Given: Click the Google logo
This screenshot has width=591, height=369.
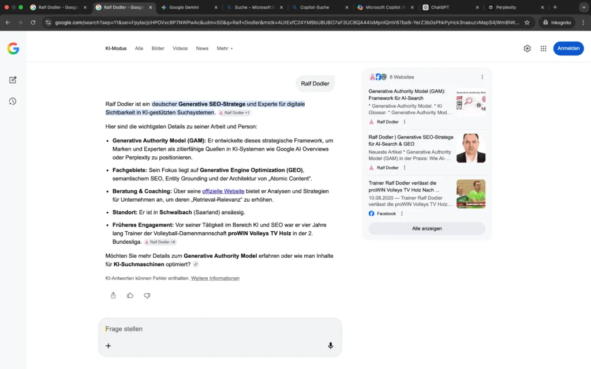Looking at the screenshot, I should 13,48.
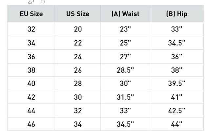This screenshot has height=134, width=209.
Task: Select the 25" waist measurement
Action: click(x=125, y=43)
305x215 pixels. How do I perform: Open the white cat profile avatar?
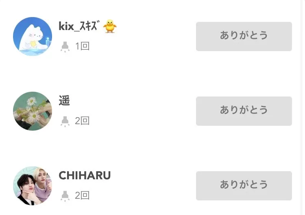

____

## Exercise prompt
Repeat every entry exactly. Do not include the pictures.

## Task answer
Given: Click the Google logo
This screenshot has width=591, height=369.
Looking at the screenshot, I should 13,48.
This screenshot has height=134, width=209.
Task: Select the 25" waist measurement
Action: click(x=125, y=43)
305x215 pixels. How do I perform: Open the white cat profile avatar?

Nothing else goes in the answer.